*BRANO SCELTO*:
╭──

Oggi, 15 Maggio, si celebra la Giornata Mondiale della Famiglia istituita dalle Nazioni Unite nel 1993 per sottolineare l'importanza della famiglia come unità fondamentale della società.
Sappiamo che rispetto al passato il concetto classico di famiglia fatto da padre, madre ed eventuali fratelli e sorelle è nelle nuove generazioni molto diverso. Per un giovane dei nostri giorni famiglia può essere anche due padri, due madri, uno solo dei due genitori o addirittura un concetto allargato tipo “mamma, zia e nonna”. C’è insomma una visione più ampia e diversificata in base alle situazioni personali.
Cosa porta a ciò? C’è nei ragazzi un senso di famiglia più forte o più debole rispetto a prima? I giovani sono proiettati a mettere su famiglia o predomina la libertà e l’individualismo?
A rispondere è un’indagine condotta dall’Istat, intitolata “Bambini e ragazzi 2023”, che ha intervistato sull’argomento i giovani di età compresa tra 11 e 19 anni. Secondo la ricerca il desiderio di creare una famiglia rimane presente tra i giovani prima dei trent’anni, ma con l’ingresso nell’età adulta si affievolisce fino a scomparire definitivamente. A influenzare questa tendenza sono le scelte economiche, ma soprattutto la cultura anti-natalista che modifica profondamente i loro desideri.

╰──

*VOCI FORNITE*:
╭──

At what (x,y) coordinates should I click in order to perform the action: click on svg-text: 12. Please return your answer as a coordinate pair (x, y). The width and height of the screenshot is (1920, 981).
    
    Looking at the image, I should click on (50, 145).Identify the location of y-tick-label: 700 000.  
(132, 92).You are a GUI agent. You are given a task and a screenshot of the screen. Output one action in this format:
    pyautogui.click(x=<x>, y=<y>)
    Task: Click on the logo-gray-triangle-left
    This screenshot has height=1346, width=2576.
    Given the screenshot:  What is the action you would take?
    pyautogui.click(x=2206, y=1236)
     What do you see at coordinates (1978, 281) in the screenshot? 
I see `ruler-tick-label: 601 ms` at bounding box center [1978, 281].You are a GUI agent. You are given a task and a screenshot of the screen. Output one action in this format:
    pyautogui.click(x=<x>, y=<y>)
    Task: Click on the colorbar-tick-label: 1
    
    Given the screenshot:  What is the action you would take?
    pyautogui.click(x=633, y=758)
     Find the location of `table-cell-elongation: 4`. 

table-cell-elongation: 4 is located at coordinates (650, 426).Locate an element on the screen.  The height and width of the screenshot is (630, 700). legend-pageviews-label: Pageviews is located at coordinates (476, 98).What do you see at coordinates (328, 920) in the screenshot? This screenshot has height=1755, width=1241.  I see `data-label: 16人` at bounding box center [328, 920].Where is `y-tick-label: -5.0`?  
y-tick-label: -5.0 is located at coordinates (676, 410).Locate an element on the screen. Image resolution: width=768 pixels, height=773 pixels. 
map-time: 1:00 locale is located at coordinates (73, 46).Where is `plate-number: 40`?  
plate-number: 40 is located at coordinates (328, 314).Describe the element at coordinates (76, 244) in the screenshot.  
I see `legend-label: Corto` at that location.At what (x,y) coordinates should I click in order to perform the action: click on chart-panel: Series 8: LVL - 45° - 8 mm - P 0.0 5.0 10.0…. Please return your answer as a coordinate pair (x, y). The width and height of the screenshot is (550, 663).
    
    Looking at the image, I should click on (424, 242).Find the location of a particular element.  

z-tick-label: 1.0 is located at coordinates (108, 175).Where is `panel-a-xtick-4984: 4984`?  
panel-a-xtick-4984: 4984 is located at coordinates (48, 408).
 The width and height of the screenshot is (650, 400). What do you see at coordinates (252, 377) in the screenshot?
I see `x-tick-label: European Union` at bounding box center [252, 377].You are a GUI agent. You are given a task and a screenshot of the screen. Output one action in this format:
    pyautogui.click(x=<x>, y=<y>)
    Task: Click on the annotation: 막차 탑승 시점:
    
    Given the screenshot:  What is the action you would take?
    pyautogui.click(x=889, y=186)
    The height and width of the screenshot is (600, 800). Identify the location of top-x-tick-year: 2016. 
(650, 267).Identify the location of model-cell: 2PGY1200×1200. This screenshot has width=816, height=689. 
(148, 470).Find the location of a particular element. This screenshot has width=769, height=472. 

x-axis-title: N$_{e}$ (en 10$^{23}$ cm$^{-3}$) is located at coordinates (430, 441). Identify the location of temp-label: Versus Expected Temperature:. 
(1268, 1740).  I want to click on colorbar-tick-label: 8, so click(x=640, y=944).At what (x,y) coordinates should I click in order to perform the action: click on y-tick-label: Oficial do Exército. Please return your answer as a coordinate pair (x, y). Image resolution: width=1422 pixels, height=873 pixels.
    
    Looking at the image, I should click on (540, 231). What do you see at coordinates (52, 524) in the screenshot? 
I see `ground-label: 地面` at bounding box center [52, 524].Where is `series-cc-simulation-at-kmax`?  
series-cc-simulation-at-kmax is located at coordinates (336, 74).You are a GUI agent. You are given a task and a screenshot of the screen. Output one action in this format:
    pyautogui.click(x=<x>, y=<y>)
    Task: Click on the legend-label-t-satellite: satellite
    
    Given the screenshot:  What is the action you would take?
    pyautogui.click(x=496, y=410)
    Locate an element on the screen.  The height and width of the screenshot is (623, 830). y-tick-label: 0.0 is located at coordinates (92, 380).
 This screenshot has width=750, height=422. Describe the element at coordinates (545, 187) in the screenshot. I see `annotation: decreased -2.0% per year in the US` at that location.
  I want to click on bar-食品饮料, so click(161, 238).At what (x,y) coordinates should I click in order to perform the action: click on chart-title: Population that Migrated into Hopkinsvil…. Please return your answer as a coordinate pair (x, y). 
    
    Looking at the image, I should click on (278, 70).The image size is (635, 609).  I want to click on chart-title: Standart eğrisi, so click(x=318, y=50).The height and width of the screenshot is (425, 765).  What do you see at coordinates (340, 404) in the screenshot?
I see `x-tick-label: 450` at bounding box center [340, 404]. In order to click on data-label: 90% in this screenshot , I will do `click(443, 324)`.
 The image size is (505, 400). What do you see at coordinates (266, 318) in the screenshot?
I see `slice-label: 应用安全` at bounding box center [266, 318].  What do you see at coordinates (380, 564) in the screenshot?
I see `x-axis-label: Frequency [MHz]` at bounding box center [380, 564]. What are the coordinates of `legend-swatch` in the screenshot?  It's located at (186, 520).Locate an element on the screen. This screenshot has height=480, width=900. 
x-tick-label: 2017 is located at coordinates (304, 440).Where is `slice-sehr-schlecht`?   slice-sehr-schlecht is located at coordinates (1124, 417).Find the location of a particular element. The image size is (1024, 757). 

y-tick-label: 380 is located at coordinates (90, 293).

╰──

*CONSEGNA ESERCIZIO*:
Ricopia per intero, parola per parola, il brano sulla Giornata Mondiale della Famiglia che trovi più sopra.

*RISPOSTA ESERCIZIO*:
Oggi, 15 Maggio, si celebra la Giornata Mondiale della Famiglia istituita dalle Nazioni Unite nel 1993 per sottolineare l'importanza della famiglia come unità fondamentale della società.
Sappiamo che rispetto al passato il concetto classico di famiglia fatto da padre, madre ed eventuali fratelli e sorelle è nelle nuove generazioni molto diverso. Per un giovane dei nostri giorni famiglia può essere anche due padri, due madri, uno solo dei due genitori o addirittura un concetto allargato tipo “mamma, zia e nonna”. C’è insomma una visione più ampia e diversificata in base alle situazioni personali.
Cosa porta a ciò? C’è nei ragazzi un senso di famiglia più forte o più debole rispetto a prima? I giovani sono proiettati a mettere su famiglia o predomina la libertà e l’individualismo?
A rispondere è un’indagine condotta dall’Istat, intitolata “Bambini e ragazzi 2023”, che ha intervistato sull’argomento i giovani di età compresa tra 11 e 19 anni. Secondo la ricerca il desiderio di creare una famiglia rimane presente tra i giovani prima dei trent’anni, ma con l’ingresso nell’età adulta si affievolisce fino a scomparire definitivamente. A influenzare questa tendenza sono le scelte economiche, ma soprattutto la cultura anti-natalista che modifica profondamente i loro desideri.